Questi partigiani dovettero lottare, contro il generale Montgomery (che in partenza era contrarissimo ad armare i civili italiani), per avere la possibilità di combattere al seguito delle truppe alleate. Ci riuscirono. Questo è il riscatto della Resistenza che l’Italia ebbe, e che tedeschi e giapponesi (per citare gli altri protagonisti dell’asse), nel crepuscolo dei loro imperi autopresunti “millenari”, non si conquistarono mai. In questo numero troverete anche la memoria di Luigi Contu, ex soldato della Repubblica sociale che si ritrovò volontario a Salò, poi condannato a morte, poi (quasi per miracolo) graziato dai partigiani.
A molti ex fascisti andò peggio. E le rappresaglie alla fine e dopo la guerra, spesso si protrassero come in una sanguinosa faida. Esiste una memoria dei vinti che è molto importante non dimenticare. A patto di non confondere mai l’alfa e l’omega: sapendo sempre chi per mille motivi combatteva dalla parte dell’Asse, per difendere Berlino, e chi, senza per questo essere necessariamente un angelo, combatteva per abbattere il nazifascismo, espugnare Berlino, e liberare l’Europa. Chi scelse su entrambi i fronti di combattere con onore, non cedette mai all’odio. Il presidente Sandro Pertini, ex partigiano del CLN, andó ad omaggiare – nel 1983 – il “Cuore nero” missino Paolo Di Nella, ultima vittima degli anni di piombo. E Malvestuto spiegava nelle scuole ai ragazzi: «Studiate. E non alimentate mai odio: se uno dà un calcio a ogni sassolino torna a casa con le scarpe rotte».

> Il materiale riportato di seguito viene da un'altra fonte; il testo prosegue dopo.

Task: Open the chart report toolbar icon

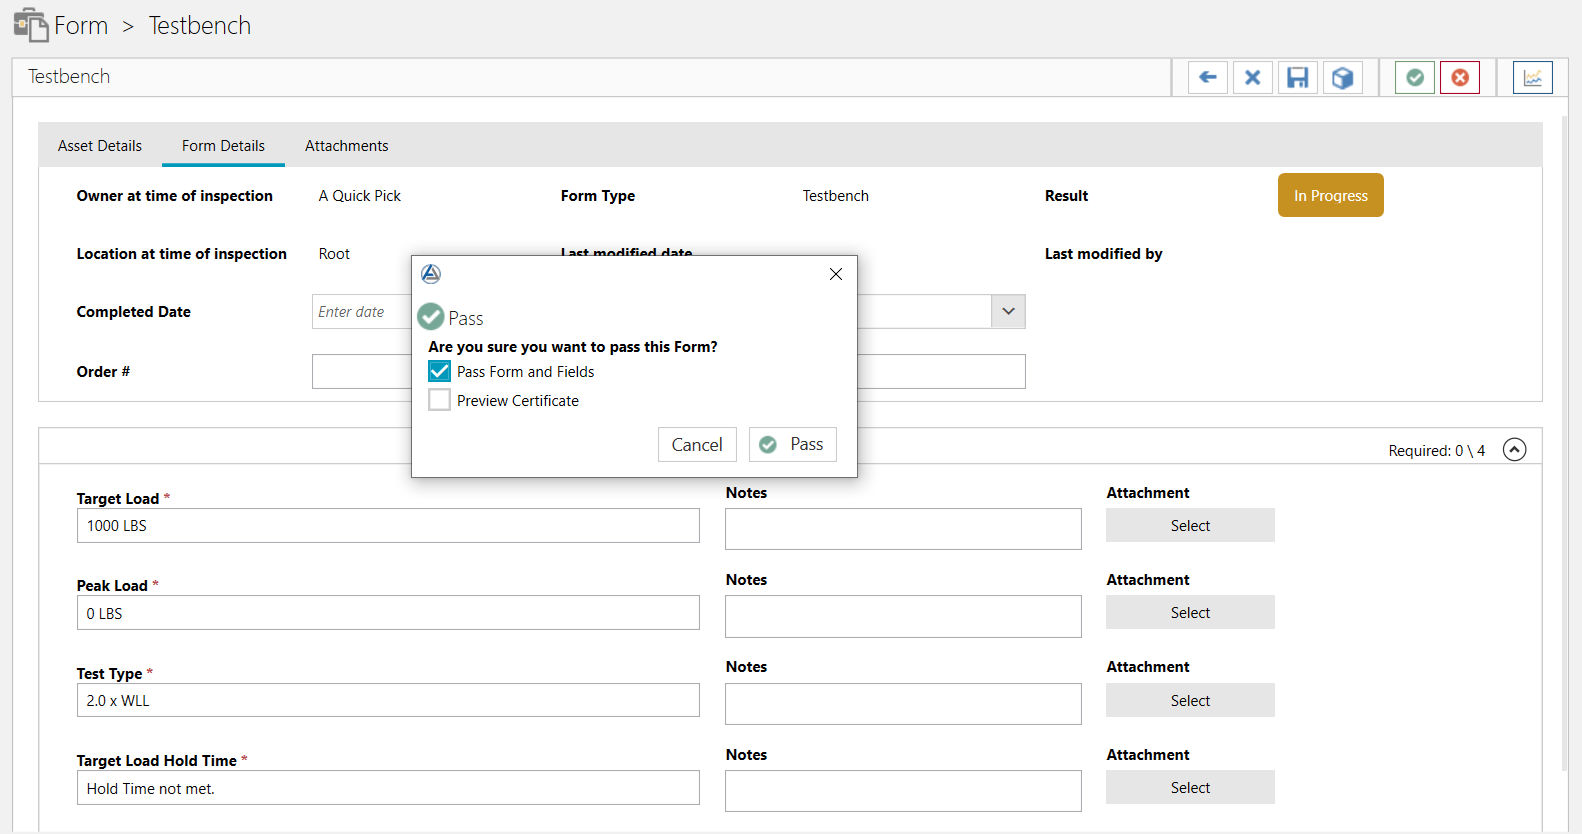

Questo vangelo minimale, così come la struggente lettera di Benedetti, scritta poco prima di morire (al pari di tutte le altre lettere dei condannati a morte della Resistenza che oggi tornano a ballarci davanti agli occhi) sono il messaggio in bottiglia che arriva fino a noi. Siamo noi i figli adottivi di tutti coloro che ci hanno consegnato in dote – come un lascito testamentario – il loro ideale di libertà. E, soprattutto, il loro coraggio. Tuttavia, in questa Europa apparentemente cloroformizzata, guidata da commissari ridicoli che illustrano improbabili kit di sopravvivenza, siamo noi che dobbiamo dire di No ai piani di riarmo (che non concedono un centesimo di tregua agli iniqui vincoli di bilancio sulla spesa sociale), noi che dobbiamo combattere contro le nuove ideologie dei dazi, noi che non dobbiamo dimenticare mai i diritti civili riconquistati con questo sangue.